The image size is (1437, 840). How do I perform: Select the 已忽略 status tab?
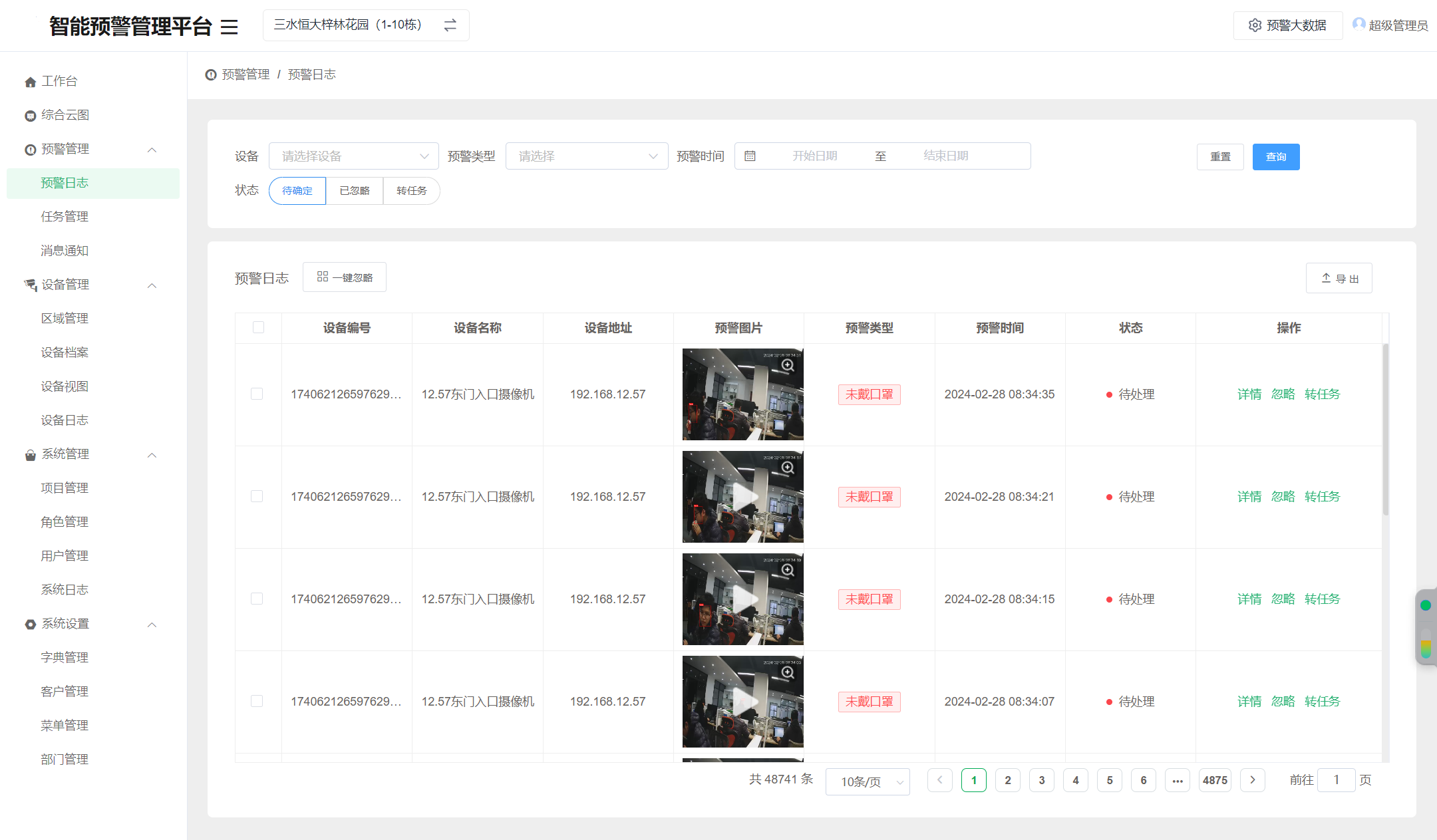click(x=354, y=191)
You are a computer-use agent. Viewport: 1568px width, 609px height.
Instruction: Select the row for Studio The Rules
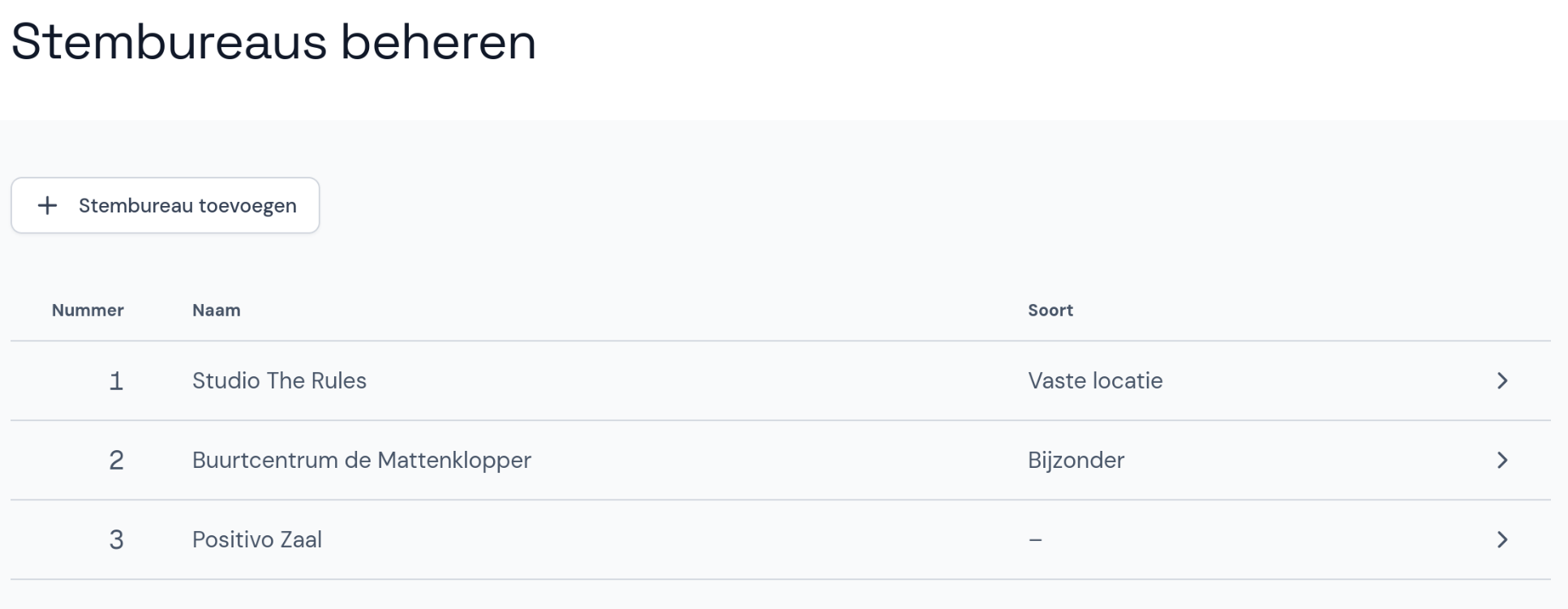[730, 380]
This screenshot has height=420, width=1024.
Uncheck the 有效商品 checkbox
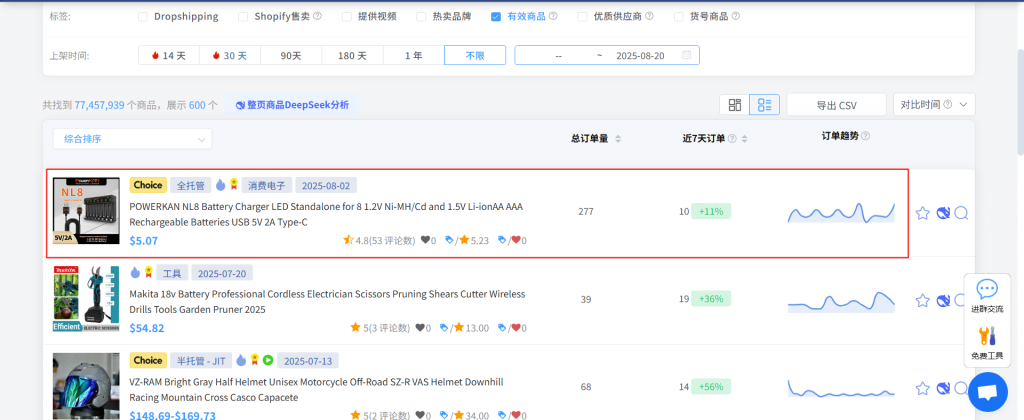496,17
———
◆ SHORT EXERCISE ◆
Turn the lines of the listing, from the line that contains "This screenshot has height=420, width=1024." through the end of the listing, into a numbered list. Skip blank lines and leave out the pictures.

◆ CORRECT OUTPUT ◆
1. This screenshot has height=420, width=1024.
2. Uncheck the 有效商品 checkbox
3. 496,17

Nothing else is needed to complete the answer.